2. Request the attendance of other family members.
3. Request the attendance and participation of an advocate at the IFSP meeting.
4. Have the contents of the IFSP fully explained in your native language.
5. Give specific consent to each service listed on the IFSP. If you do not give consent to a service, it will not be provided. You may withdraw consent after initially receiving a service.
6. Provide concurrence to an assessment of your resources, priorities, and concerns regarding enhancing the development of your child.
7. Be notified in your native language and in advance, before an agency or service provider proposes or refuses to initiate or change the identification, evaluation, assessment, or educational placement of your child, or the provision of appropriate early intervention services to your child or your family.
8. Consent to the transmission of information about your child to the local education agency during transition to services under Part B of IDEA.
Parents may file written complaints regarding evaluation, assessment, placement, or service provision issues described above.
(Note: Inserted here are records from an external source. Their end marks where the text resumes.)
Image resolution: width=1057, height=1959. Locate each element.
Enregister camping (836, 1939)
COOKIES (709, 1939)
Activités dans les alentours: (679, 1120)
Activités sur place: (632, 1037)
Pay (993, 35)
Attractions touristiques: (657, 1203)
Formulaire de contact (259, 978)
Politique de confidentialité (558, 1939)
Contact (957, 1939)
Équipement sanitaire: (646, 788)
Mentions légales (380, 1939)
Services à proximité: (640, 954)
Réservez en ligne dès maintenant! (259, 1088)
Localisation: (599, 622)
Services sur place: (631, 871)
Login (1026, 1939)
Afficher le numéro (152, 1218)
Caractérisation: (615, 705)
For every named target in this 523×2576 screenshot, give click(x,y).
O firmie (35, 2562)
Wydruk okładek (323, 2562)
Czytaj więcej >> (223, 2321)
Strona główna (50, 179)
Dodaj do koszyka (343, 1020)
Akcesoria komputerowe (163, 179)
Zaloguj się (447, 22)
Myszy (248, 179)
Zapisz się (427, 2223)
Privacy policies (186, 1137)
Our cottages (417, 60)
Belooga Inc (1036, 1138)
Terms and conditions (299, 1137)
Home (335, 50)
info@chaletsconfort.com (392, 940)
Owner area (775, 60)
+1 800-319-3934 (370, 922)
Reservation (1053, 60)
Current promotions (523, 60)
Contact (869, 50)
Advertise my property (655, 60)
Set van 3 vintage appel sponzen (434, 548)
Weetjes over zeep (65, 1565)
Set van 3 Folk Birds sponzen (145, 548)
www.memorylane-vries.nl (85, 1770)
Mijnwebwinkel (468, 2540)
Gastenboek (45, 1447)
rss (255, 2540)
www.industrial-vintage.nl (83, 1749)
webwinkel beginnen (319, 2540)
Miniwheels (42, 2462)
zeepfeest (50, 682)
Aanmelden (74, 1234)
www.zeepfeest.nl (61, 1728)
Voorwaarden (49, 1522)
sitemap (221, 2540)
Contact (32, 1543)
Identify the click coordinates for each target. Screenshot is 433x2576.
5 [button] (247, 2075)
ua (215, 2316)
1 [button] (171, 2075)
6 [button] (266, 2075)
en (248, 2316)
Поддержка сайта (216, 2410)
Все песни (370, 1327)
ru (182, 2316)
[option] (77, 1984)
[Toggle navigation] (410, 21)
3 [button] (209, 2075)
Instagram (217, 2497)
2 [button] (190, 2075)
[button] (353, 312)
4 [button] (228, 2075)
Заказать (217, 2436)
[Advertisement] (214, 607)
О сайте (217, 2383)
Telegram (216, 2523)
Any parents involved in an administrative resolution of a complaint have the right to:
1. Be accompanied and advised by counsel and by individuals with special training with respect to early intervention services for children under age three.
2. Present evidence and confront, cross-examine, and compel the attendance of witnesses.
3. Prohibit the introduction of any evidence at the proceeding that has not been disclosed to you at least five days before the proceeding begins.
4. Obtain a written or electronic verbatim transcription of the proceeding.
5. Obtain written findings of fact and decisions within 30 days from the date the complaint is filed.
6. Have all personally identifiable information maintained in a confidential manner.
7. Require that the proceeding is carried out at a time and in a location which is reasonably convenient for you.
8. Bring civil action upon the other party in the complaint following completion of the proceeding.
1. This document is a collection of selected questions and answers taken from a series of joint departmental policy documents. It does not contain all the questions and answers contained in the original policy documents.